# [Task instructions]
Output the entries exactly as they appear, starting at the line containing "Add Allied Consultants to a collection" and ending at the line containing "[x=722, y=55]", with both of those lines included.
--- Record set ---
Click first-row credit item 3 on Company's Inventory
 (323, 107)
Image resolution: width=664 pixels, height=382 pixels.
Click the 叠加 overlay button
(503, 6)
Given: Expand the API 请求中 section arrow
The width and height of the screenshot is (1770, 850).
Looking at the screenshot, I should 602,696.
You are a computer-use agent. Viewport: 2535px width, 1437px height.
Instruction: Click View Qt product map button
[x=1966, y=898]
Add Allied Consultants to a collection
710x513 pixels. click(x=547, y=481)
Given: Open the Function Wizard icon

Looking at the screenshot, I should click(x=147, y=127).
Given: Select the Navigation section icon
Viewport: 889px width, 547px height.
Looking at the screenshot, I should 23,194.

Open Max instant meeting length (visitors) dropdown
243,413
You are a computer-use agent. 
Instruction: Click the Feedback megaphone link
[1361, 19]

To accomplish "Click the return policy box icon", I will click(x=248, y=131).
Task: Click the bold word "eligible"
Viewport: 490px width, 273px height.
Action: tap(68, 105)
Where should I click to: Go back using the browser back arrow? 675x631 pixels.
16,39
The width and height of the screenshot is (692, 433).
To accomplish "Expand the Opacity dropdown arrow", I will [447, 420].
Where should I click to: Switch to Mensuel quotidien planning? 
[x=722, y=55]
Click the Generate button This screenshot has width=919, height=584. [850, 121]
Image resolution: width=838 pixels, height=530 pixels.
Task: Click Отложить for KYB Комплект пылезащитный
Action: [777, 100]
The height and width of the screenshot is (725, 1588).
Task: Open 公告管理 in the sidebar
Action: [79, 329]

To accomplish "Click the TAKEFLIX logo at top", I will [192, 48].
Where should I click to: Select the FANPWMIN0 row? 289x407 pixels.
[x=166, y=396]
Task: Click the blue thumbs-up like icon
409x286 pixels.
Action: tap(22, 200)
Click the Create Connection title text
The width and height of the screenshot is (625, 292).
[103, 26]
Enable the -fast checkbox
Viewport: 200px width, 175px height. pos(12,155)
---
# [Solution to the problem]
Add Allied Consultants to a collection
710x513 pixels. click(x=547, y=481)
Given: Open the Function Wizard icon

Looking at the screenshot, I should click(x=147, y=127).
Given: Select the Navigation section icon
Viewport: 889px width, 547px height.
Looking at the screenshot, I should 23,194.

Open Max instant meeting length (visitors) dropdown
243,413
You are a computer-use agent. 
Instruction: Click the Feedback megaphone link
[1361, 19]

To accomplish "Click the return policy box icon", I will click(x=248, y=131).
Task: Click the bold word "eligible"
Viewport: 490px width, 273px height.
Action: tap(68, 105)
Where should I click to: Go back using the browser back arrow? 675x631 pixels.
16,39
The width and height of the screenshot is (692, 433).
To accomplish "Expand the Opacity dropdown arrow", I will [447, 420].
Where should I click to: Switch to Mensuel quotidien planning? 
[x=722, y=55]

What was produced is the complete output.